Credit unions may offer an escalating-rate GIC, which pays an increasing amount of interest as time goes on. You might also find some credit unions call GICs term deposits. But the products are essentially the same at credit unions and banks.

One area where banks and credit unions differ more meaningfully is deposit insurance. The Canada Deposit Insurance Corporation (CDIC) insures deposits made at federal Schedule 1 banks—this includes most of the big banks you’ve heard of, plus a few you might not be familiar with. CDIC insurance covers you for up to $100,000 in case a financial institution fails. While the probability of that happening is extremely low, having the government’s backing offers great peace of mind that there’s virtually no chance you will lose any money on your investment.

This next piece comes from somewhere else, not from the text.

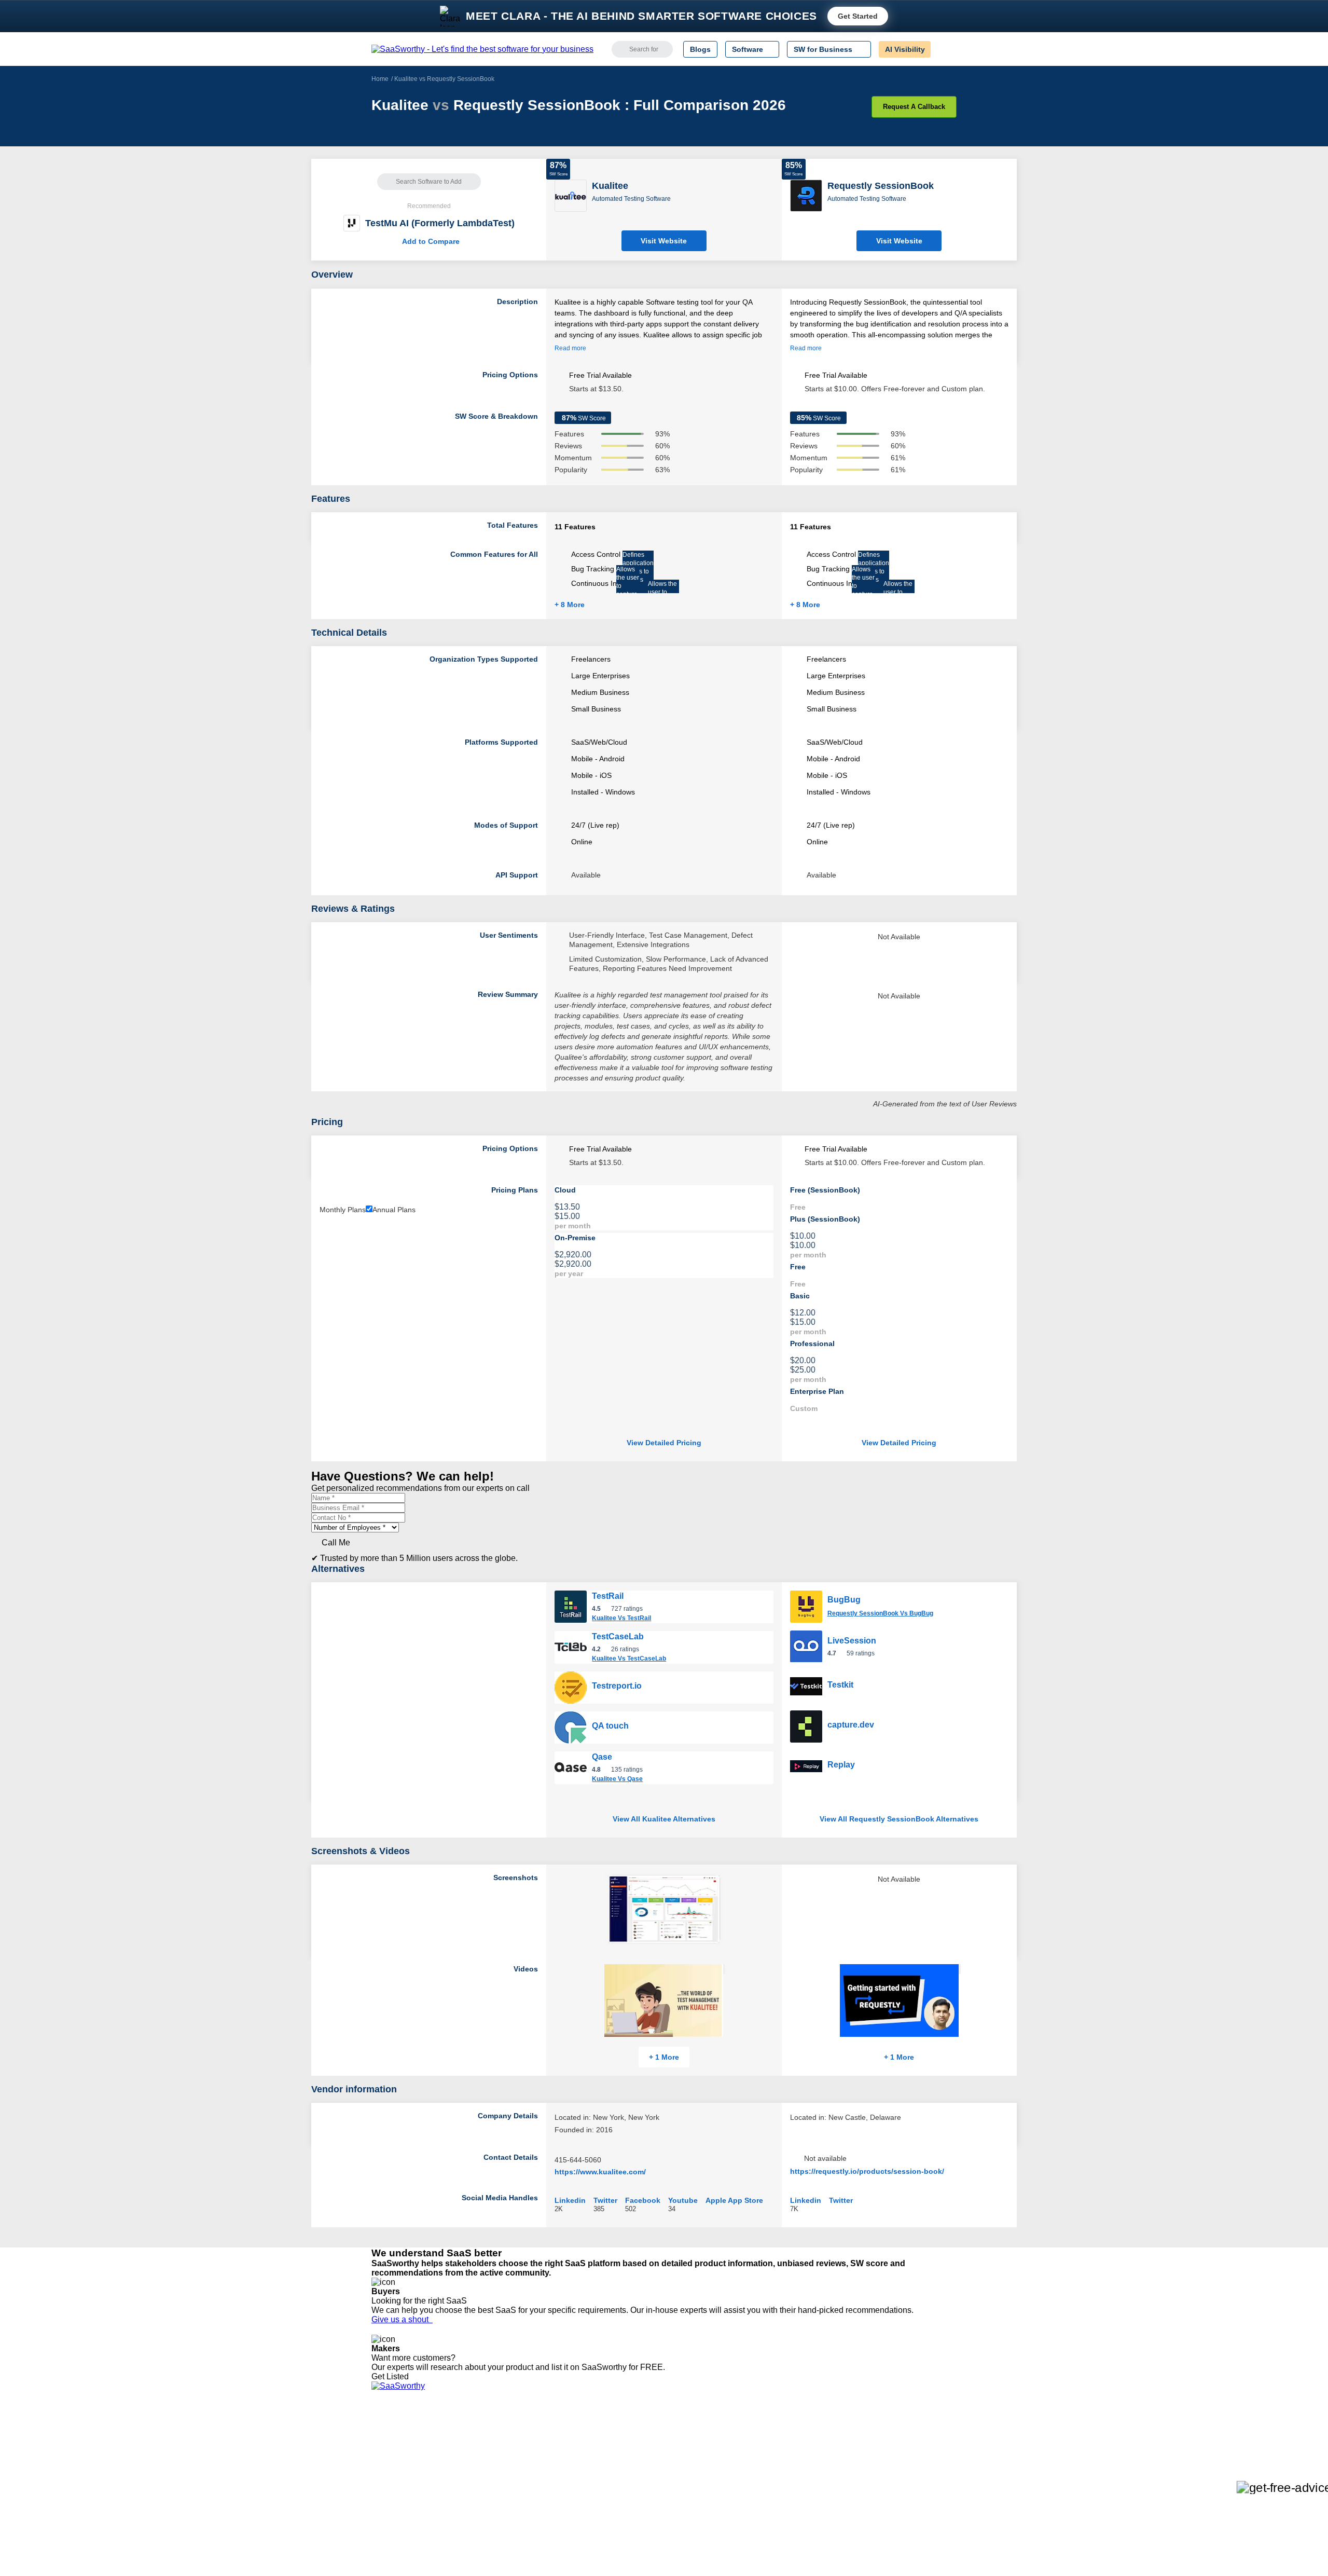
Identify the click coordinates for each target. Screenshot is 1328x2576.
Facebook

Credit unions have deposit insurance as well, but they’re insured at a provincial level. Each province has different rules about what amount is covered and in what circumstances. This coverage is usually very good and may exceed what the CDIC offers.

Despite all of this, your decision of whether to get a GIC with a bank or credit union likely comes down to what institution is offering the best rate. Unless you’re particularly concerned about deposit insurance or don’t meet residency or minimum deposit requirements, there’s no reason to go for a GIC with a lower rate. You can hold a GIC with any financial institution, regardless of where you keep your chequing account and credit cards. So the best GIC is always the one with the highest rate for your chosen term.

The big question in making this decision is how do the banks and credit unions compare when it comes to GIC rates?

You’ll find the Big Five Canadian banks in a distant last place. These well-known financial institutions get by on brand recognition and customer loyalty, and they offer terrible GIC rates. For example, at the time of writing, CIBC’s one-year GIC rate of 0.55% is significantly less than the 1.25% rate offered by Meridian and the market-leading rate of 2.5% offered by Oaken Financial. You can literally make more than four times as much money from your investment by choosing a different institution. Even the best one-year GIC rate being offered by a Big Five bank (TD is offering 1% on a one-year GIC) right now is less than half of the market leader’s one-year GIC rate. There’s simply no upside to investing in GICs at these banks.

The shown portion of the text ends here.